An illustration of three puzzle pieces, labeled "The Gemini," "The Knife," and "The Caterpillar."


Although this section sounds like a self-help book, it’s really just about how the last piece gets put in. There are many practices for this, and all are correct, but some are more fun and satisfying than others. Sometimes in the mad dash of completion, one person just goes for it and puts the last piece in. While this is totally fine, it can be a bit frustrating for everyone else. A way to combat this is for everyone to put one finger on the piece and slide it into the space together. A group finger-“high five” is always encouraged.

Seasoned puzzlers like to sign their name and date on the last piece so that when they pass it along to someone else, they can see where the prior puzzler ended and compare it to their last piece. Personally, we love this method, and honestly should start doing it ourselves. There’s nothing cuter than buying a vintage puzzle and finding someone named Sharon’s last piece from 1989.

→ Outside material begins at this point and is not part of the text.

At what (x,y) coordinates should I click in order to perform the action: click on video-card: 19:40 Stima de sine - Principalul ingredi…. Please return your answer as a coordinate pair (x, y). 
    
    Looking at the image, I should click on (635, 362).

If you’re a sneaky lil puzzle guy you might put a piece in your pocket to claim the last piece as your own—we don't recommend this method.

An illustration of a puzzle piece that is labeled "Sharon 1989."


This part is really just to commemorate your hard work. We encourage everyone to snap a few pics of their completed puzzle, even if you don’t plan on posting it or sending it to anyone. You fricken' did it, and you should be proud!! Grab a pic of the whole thing and a few of your favorite little moments for prosperity’s sake!

An illustration of a camera taking a photo of a completed puzzle.